フリーのシナリオライターとして活動しています
「クリスマスだ、クリスマスだ!」
 そう言いながら、リビングルームをクリスマスパーティー用に飾り付けるのは、まだ小学4年生の私の従姉妹。
 高校2年生の私の眼には、彼女は眩しく映る。
 純粋で素直で、可愛い。
 見ていると顔がニヤけてしまう。
 お互い一人っこで、家が隣同士のせいか、私達はまるで実の姉妹のように接してきた。
 クリスマスである今日、お互いの両親は仕事で夕方まで帰って来ない。
 その間に、私と彼女の二人で、リビングルームをクリスマスパーティー用に飾り付けることにした。

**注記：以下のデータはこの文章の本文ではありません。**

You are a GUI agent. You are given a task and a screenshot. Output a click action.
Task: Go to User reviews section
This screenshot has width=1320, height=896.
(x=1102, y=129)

「お父さんとお母さん、おっきなケーキ、買ってきてくれるかなぁ?」
「そうね。それにウチの父さんと母さんも買ってくるでしょうから、いっぱいケーキが食べれるわね」
「わーい! 嬉しいな♪」
 そう言って満面の笑みを浮かべる彼女は、本当に可愛い。
 私が男の子だったら、絶対に放っておかないだろう。
 …まあ実際、彼女に声をかけてくる男の子はいるみたいだけど。
「ねぇ、おねえちゃんの欲しい物ってなに?」
 クリスマスツリーに飾りつけながら、ふと真剣な声で尋ねられて、ちょっとビックリ。
「んっん~。まあ何でもいっかな?」
 本音を言えば、最新型の携帯電話とかパソコンとか欲しいけど、小学生に言うには現実味がありすぎる。
「アンタこそ、何が欲しいの?」
 逆に私が尋ねると、くるっと振り返ってきた。
 その顔はあまり見たことのない真剣な表情で、何か高い物でも言われるのかと思った。
 けれど彼女は飾り付ける手を止め、私の元へやって来た。
 だからいつものように、しゃがんで両手を広げて、抱き締めてあげる。
 このコが近付いて来た時には、こうやって抱き締めるのがクセみたいになっていた。
 彼女は私の首に手を回して、ぎゅっとしがみついてくる。
「あたし、ずっと欲しい物があるんだ」
「うっうん…。それ、おじさんとおばさんに言ったの?」
「ううん。だってお父さんとお母さんじゃ、ムリだから」
 稼いでいる二人がダメとなると…何だろう?
 まさか二次元の物とか?
 いやいや、今時のコはそこまで夢見がちではないだろう。
 それに彼女だってほんわかしているけれど、世の中の厳しさは分かっている。
 時々、私よりも大人びたことを言うし…。
「あたし、ね」
 顔を上げた彼女の顔は、僅かに赤く染まっていた。
「おねえちゃんが欲しい」
「…えっと、流石にそれは厳しいわね」
 彼女は先に産まれてしまっているから、後から産まれるのは弟か妹しかない。
「やっぱり、ダメ?」
「ダメってことじゃないけど…。えっと、ホラ。年上の血の繋がった女性なら、私がいるから、それで我慢してくれない?」
 妥協案を口にしてみると、彼女は首をかくっと横にする。
 …まあ安い妥協案だよね。
 言っている私でさえ、そう思う。
「ん~。それって、どういう意味?」
「えっ? だからホラ、姉が欲しくても、あなたが先に産まれちゃっているから…」
「ああ、そういう意味だったんだ」
 えっ? 違ったんだろうか?
「あたしが欲しいのは、姉じゃなくて、おねえちゃん自身なの」
 そう言って、彼女は小さな唇を私の唇と合わせた。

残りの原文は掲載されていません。